== Material for this exercise

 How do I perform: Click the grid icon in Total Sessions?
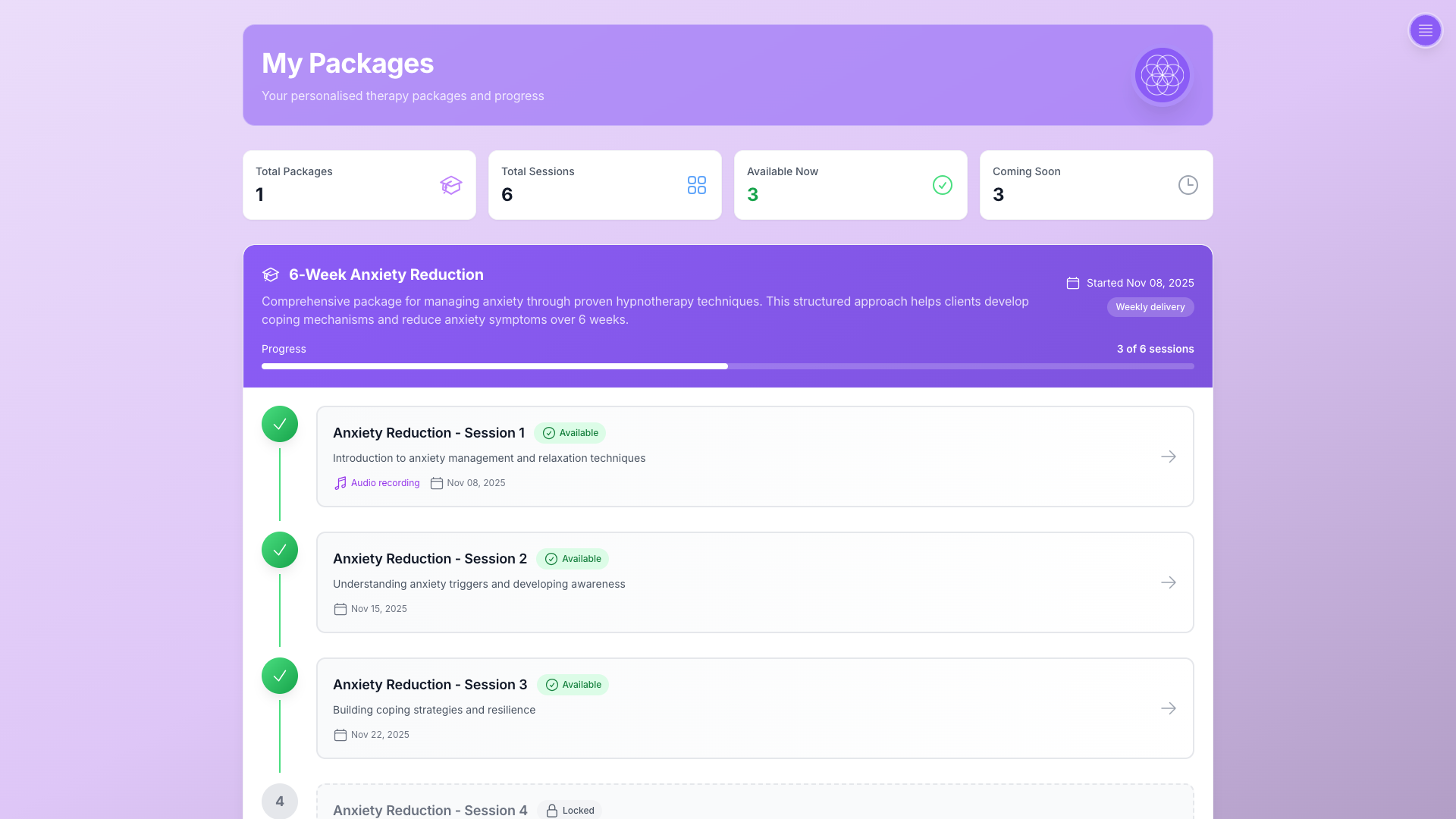pyautogui.click(x=696, y=185)
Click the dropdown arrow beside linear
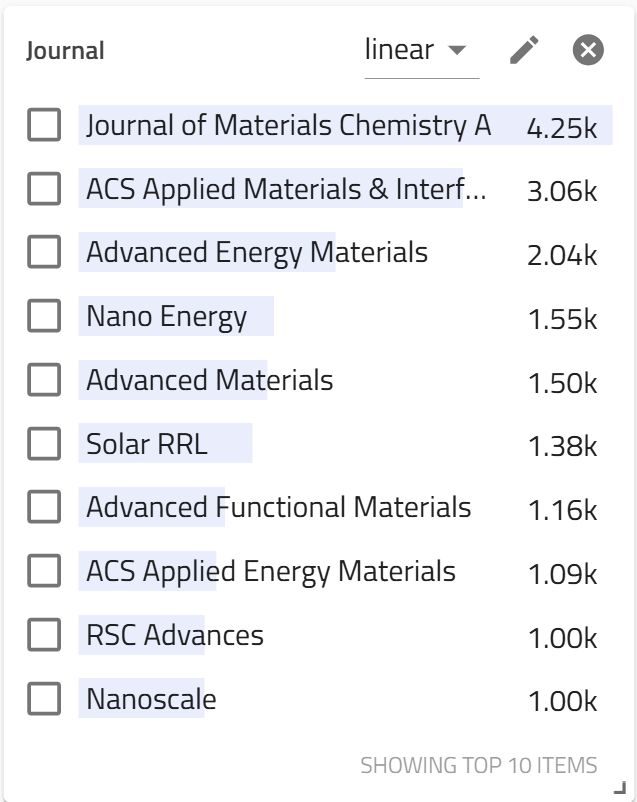This screenshot has height=802, width=637. [457, 50]
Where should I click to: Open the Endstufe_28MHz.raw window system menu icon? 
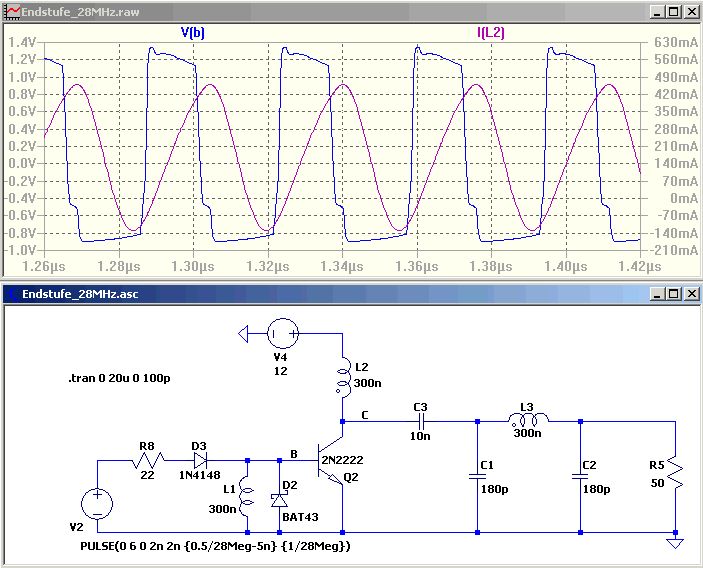pos(12,11)
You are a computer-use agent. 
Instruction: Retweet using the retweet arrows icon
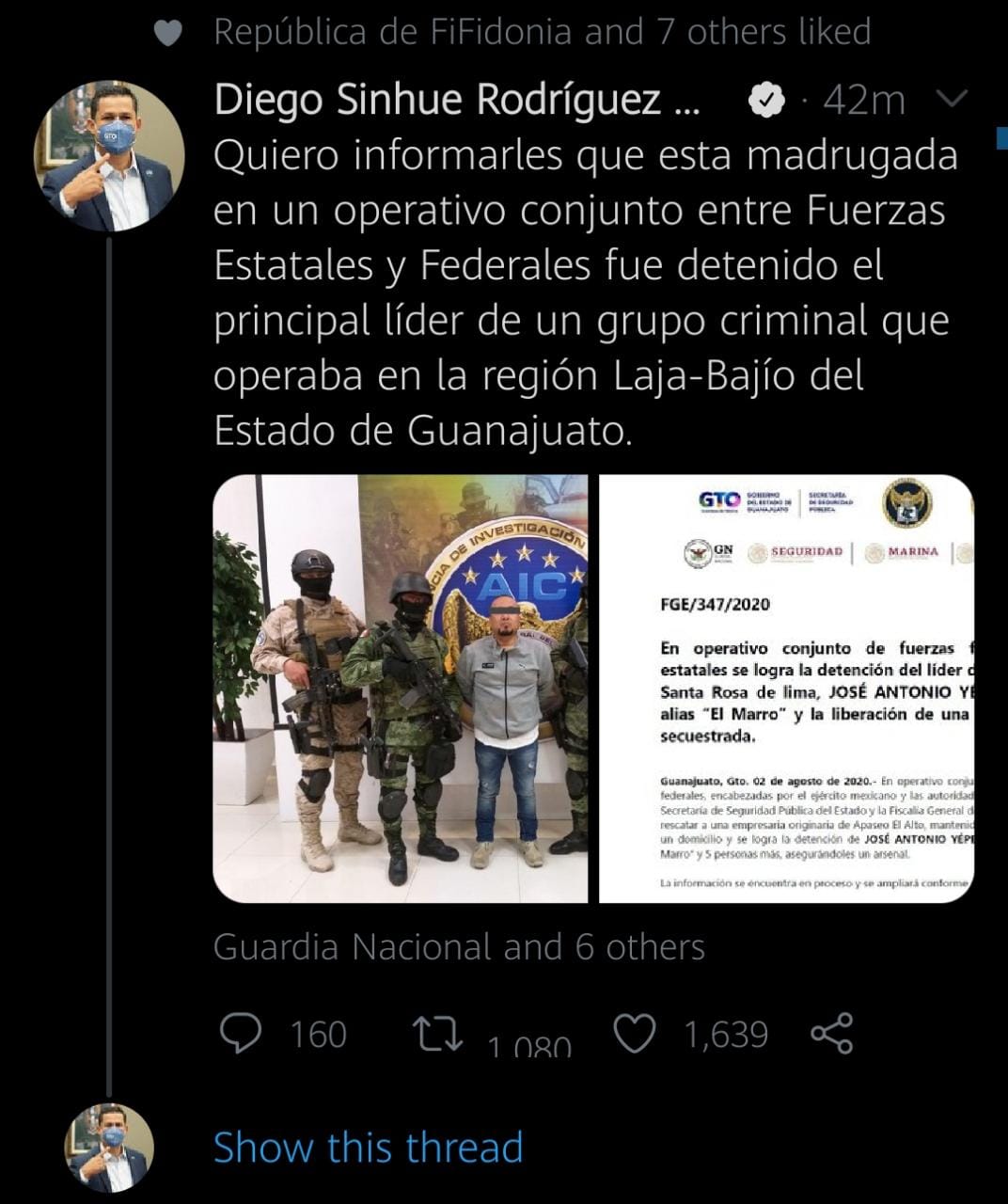tap(439, 1032)
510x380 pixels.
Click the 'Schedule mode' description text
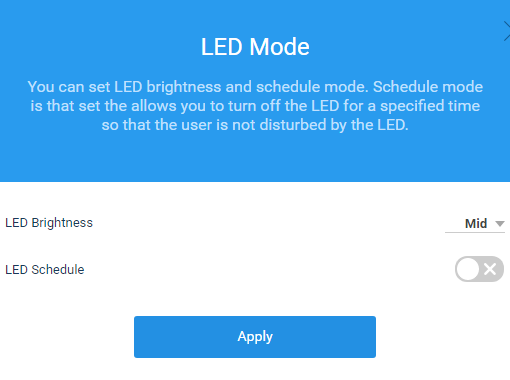point(428,87)

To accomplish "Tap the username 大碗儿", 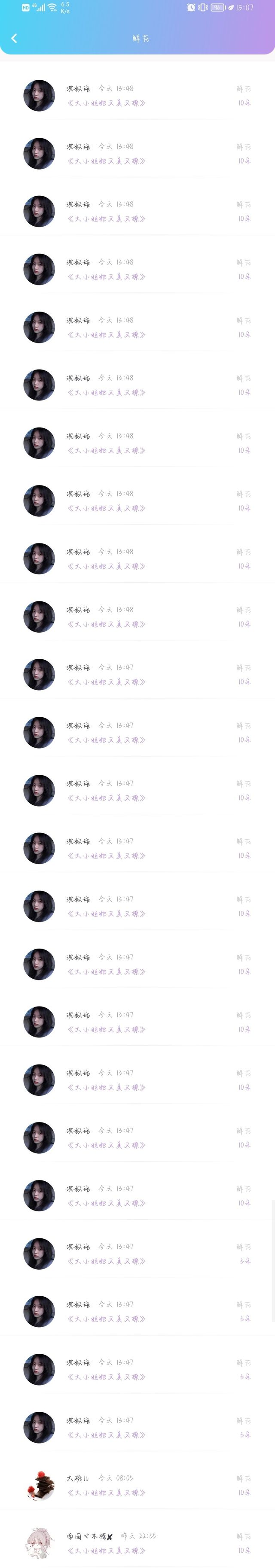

====

_Objective_
Rewrite all of the material above with "icon" replaced by "symbol" everywhere, leaving everything else unchanged. Omit the pictures.

_Answer_
 How do I perform: Click the grid symbol in Total Sessions?
pyautogui.click(x=696, y=185)
Click the dropdown arrow beside linear
This screenshot has height=802, width=637. [457, 50]
Where should I click to: Open the Endstufe_28MHz.raw window system menu symbol? 
pos(12,11)
You are a computer-use agent. 
Instruction: Retweet using the retweet arrows symbol
tap(439, 1032)
510x380 pixels.
Click the 'Schedule mode' description text
point(428,87)

To accomplish "Tap the username 大碗儿", 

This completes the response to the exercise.